Pasternak's birthday was celebrated with great fanfare by Russia's literati, including a new exhibit dedicated to the author and a reading of his work at the House Museum of Marina Tsvetaeva. However, a more demonstrative celebration of the author's legacy could be seen on the website of the Russian branch of the PEN International authors' association, where 51 Russian authors posted an open letter about the state of free speech in the country.

"Recently, in our country we see more and more distinctly the appearance of an extremely dangerous tendency toward the restriction of the constitutional rights of citizens, first and foremost the restriction of freedom of speech and the right to disseminate and receive information," the letter says.
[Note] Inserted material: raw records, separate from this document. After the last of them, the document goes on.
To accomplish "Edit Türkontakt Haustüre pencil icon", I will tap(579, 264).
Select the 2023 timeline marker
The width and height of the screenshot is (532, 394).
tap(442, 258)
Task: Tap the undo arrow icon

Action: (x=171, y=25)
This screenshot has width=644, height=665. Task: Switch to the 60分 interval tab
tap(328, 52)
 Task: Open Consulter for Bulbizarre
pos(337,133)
The authors go on to mention specific instances of what they consider to be government pressure on free speech, starting with the recent boycott of Dozhd TV, an independent television channel that has been taken off the air by numerous cable providers after a controversial broadcast about the Siege of Leningrad. The authors blame the government for the boycott of Dozhd, and also note increasing pressure on independent media like the radio station Ekho Moskvy and the newspaper Novaya Gazeta.

Metro-Goldwyn-Mayer

The 1965 film adaptation of Pasternak’s “Doctor Zhivago” is the 8th highest-grossing film of all time, while Mosfilm produced an epic eight-hour miniseries based on the book in 2006. The Russian Culture Ministry recently announced they will support the creation of new television shows based on Russian literature,

Though now revered as one of Russia's greatest authors of the 20th century, Pasternak was a controversial figure during his lifetime, and suffered from the Soviet Union's restrictions on speech. Though Pasternak himself was never arrested, he watched close friends be imprisoned and executed during Stalin's purges of the 1930s — Pasternak's friend Titsian Tabidze was executed in 1937, while his mistress, Olga Ivinskaya, was imprisoned and miscarried Pasternak's child early in her 10-year sentence.
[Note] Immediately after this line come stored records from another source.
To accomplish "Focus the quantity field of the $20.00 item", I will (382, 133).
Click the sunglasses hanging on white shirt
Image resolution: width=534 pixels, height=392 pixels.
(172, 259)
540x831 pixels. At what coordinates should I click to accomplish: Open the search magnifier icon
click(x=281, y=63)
Though Pasternak began writing Doctor Zhivago as early as 1910, the book remained unpublished until 1957. Even after Stalin's death, it proved impossible to publish the work in the Soviet Union due to its unorthodox stance on the Russian Revolution, and Pasternak resorted to publishing the text in the West.
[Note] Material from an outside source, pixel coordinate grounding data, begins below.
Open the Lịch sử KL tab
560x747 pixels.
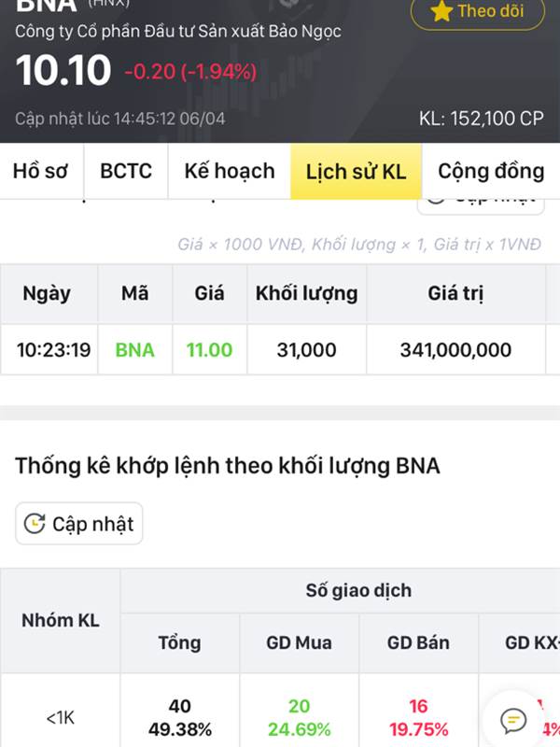[x=357, y=172]
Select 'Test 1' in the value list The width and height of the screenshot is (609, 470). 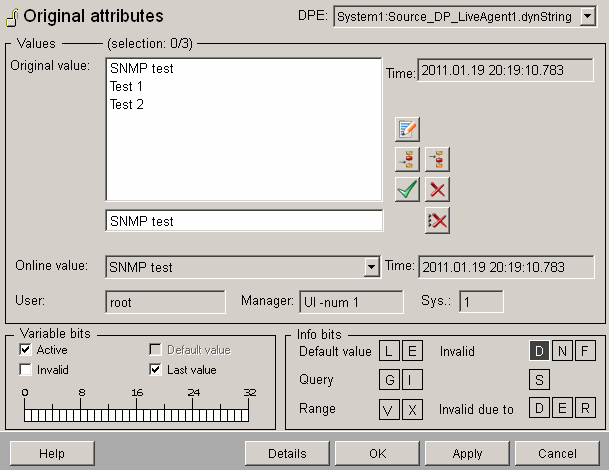click(126, 87)
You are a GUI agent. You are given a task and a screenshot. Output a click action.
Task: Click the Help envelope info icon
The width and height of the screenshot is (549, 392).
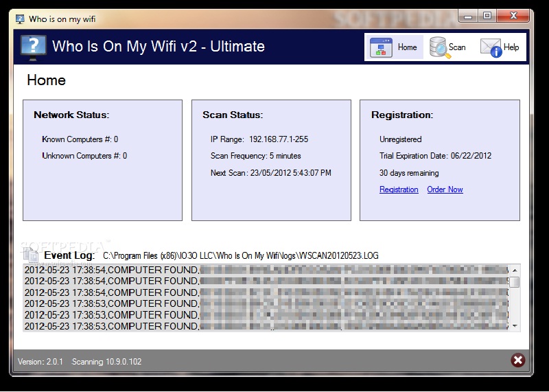pos(490,47)
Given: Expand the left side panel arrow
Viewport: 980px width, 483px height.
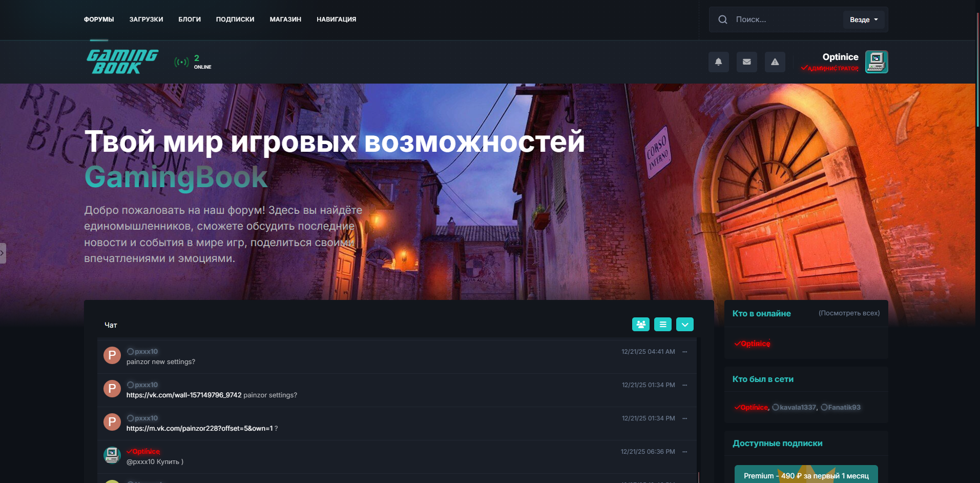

Despite its warm reception in the West, Pasternak was punished for sending his work abroad — an outpouring of criticism forced Pasternak to decline the Nobel Prize, and in 1958, the Union of Soviet Writers put Pasternak on trial and expelled him from the union. Pasternak's health suffered as a resulted of his condemnation, and the writer died in 1960.

A full 54 years later, Pasternak is now being honored with an exhibit at the House Museum of Marina Tsvetaeva, another Soviet author and close friend of Pasternak who committed suicide in 1941 after the arrest of her husband and daughter. The main focus of the exhibit is a set of photographs of Pasternak taken by Valery Avdeyev, a good friend of Pasternak.

Though Avdeyev was not a professional photographer, his portrait photographs, made in Chistopol in 1942, capture the writer in personal moments, revealing more emotion than in most of his photos.

Wikimedia Commons

Pasternak, left, with Chukovsky at the 1934 Congress of Soviet Writers.

The widow of the poet's son, Elena Pasternak, attended the exhibit's opening and shared her memories of Boris, discussing his friendship with Avdeyev and Tsvetaeva. A selection of Pasternak's poems were also recited at the exhibit opening by Antonina Kuznetsova, a professor at Russian University of Theater Arts, or GITIS, and national actress of Russia.

While Pasternak has been dead for half a century and can no longer appreciate that opinions on his work have changed, Russian authors like those in PEN International have been active in criticizing restrictions on free speech and preventing the resurrection of Soviet-style government censorship. In November, a government organized "First Russian Literary Meeting" was widely criticized by prominent writers like Boris Akunin and Eduard Limonov, who accused Putin of seeking a photo-op with Russia's literary greats. Akunin also signed the PEN letter for free speech.